[WHAT THE TASK ASKS]:
Below are the entries. Transcribe exactly the lines from the one with "You are a GUI" through the one with "The image size is (1456, 819).", ends included, and leave out all others.

++++ DATASET RECORDS ++++

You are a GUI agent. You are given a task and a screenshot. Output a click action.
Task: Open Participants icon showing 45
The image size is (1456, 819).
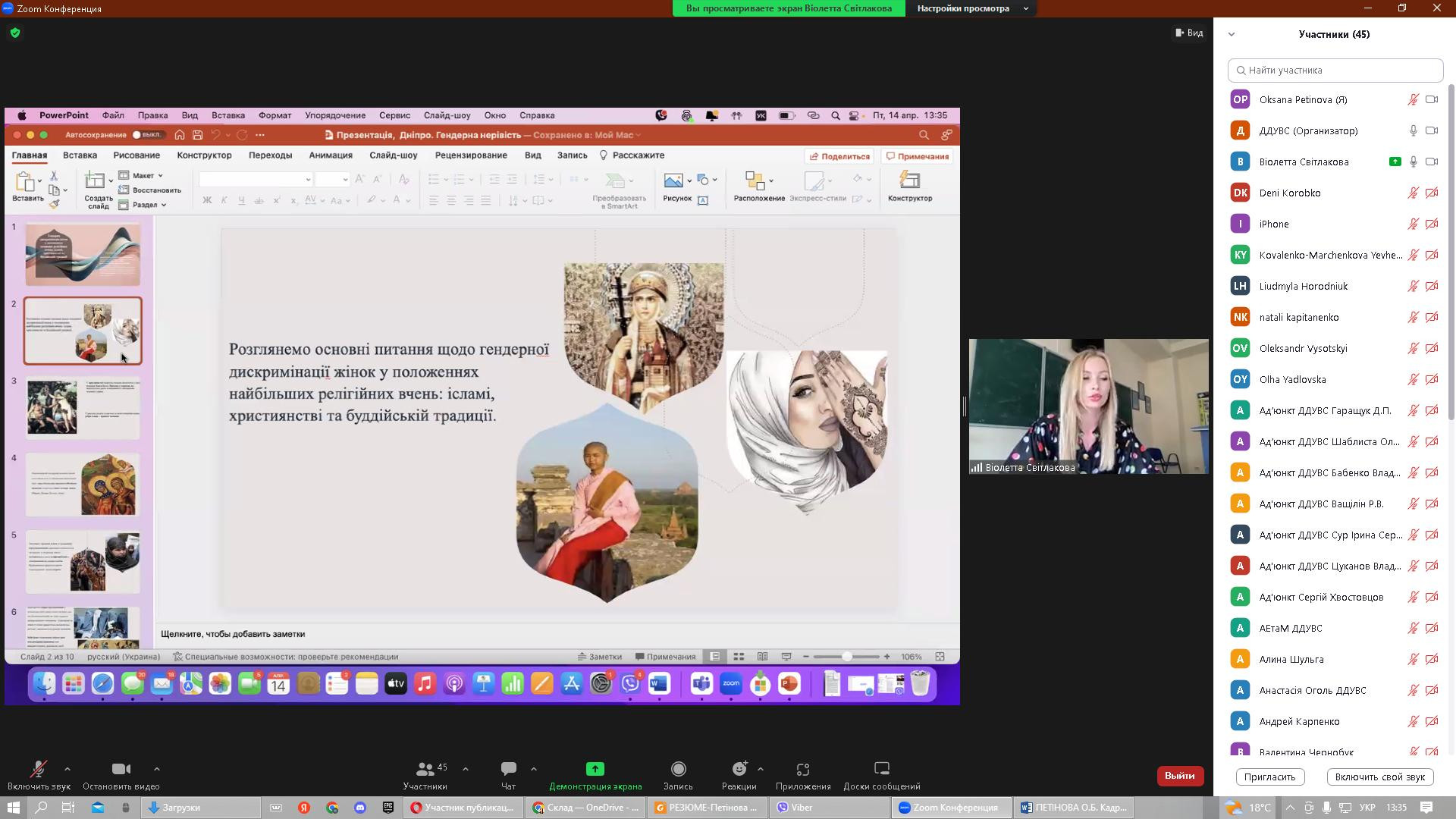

++++
++++ DATASET RECORDS ++++

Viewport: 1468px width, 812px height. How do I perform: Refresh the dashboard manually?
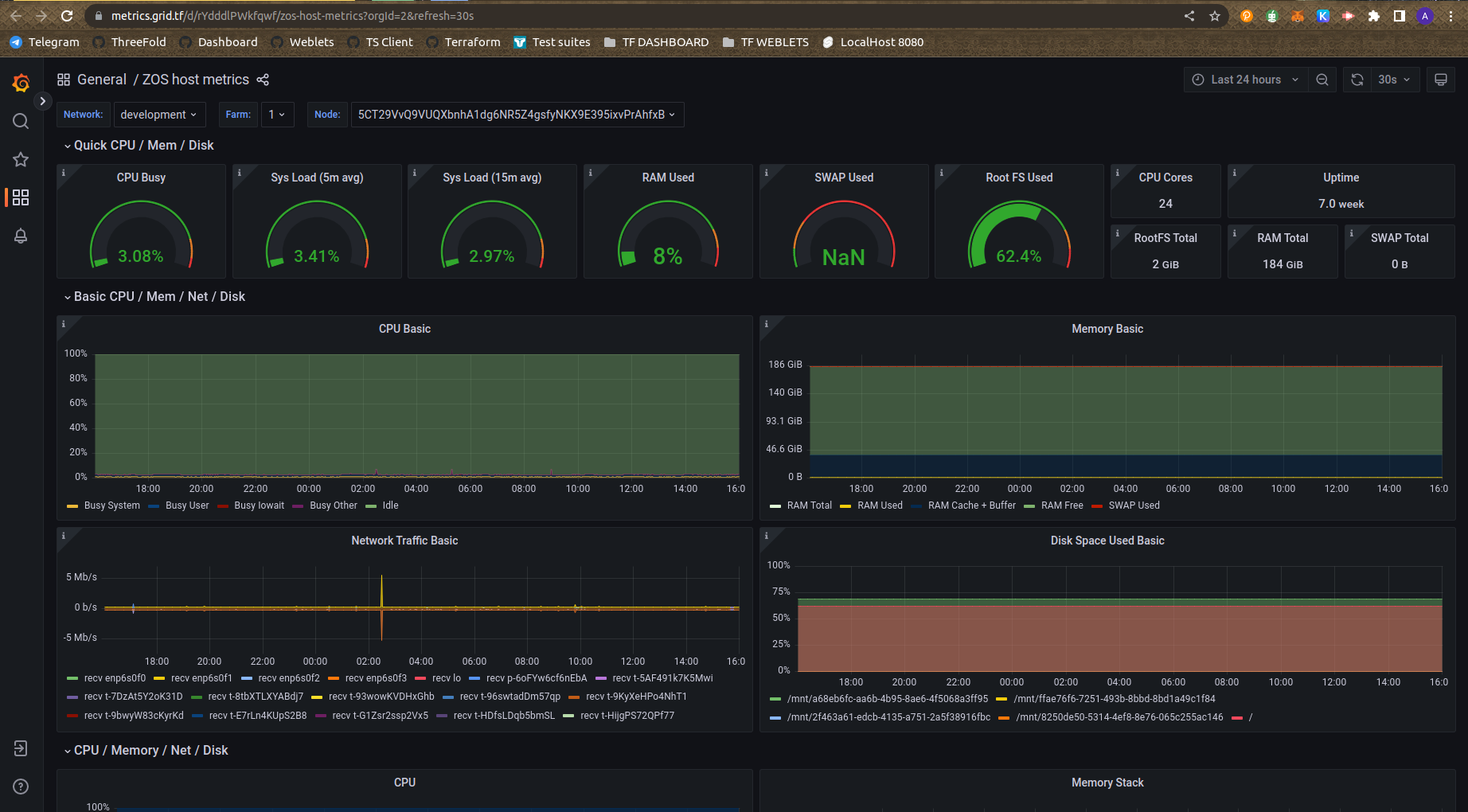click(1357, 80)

++++

[ANSWER BELOW]:
You are a GUI agent. You are given a task and a screenshot. Output a click action.
Task: Open Participants icon showing 45
The image size is (1456, 819).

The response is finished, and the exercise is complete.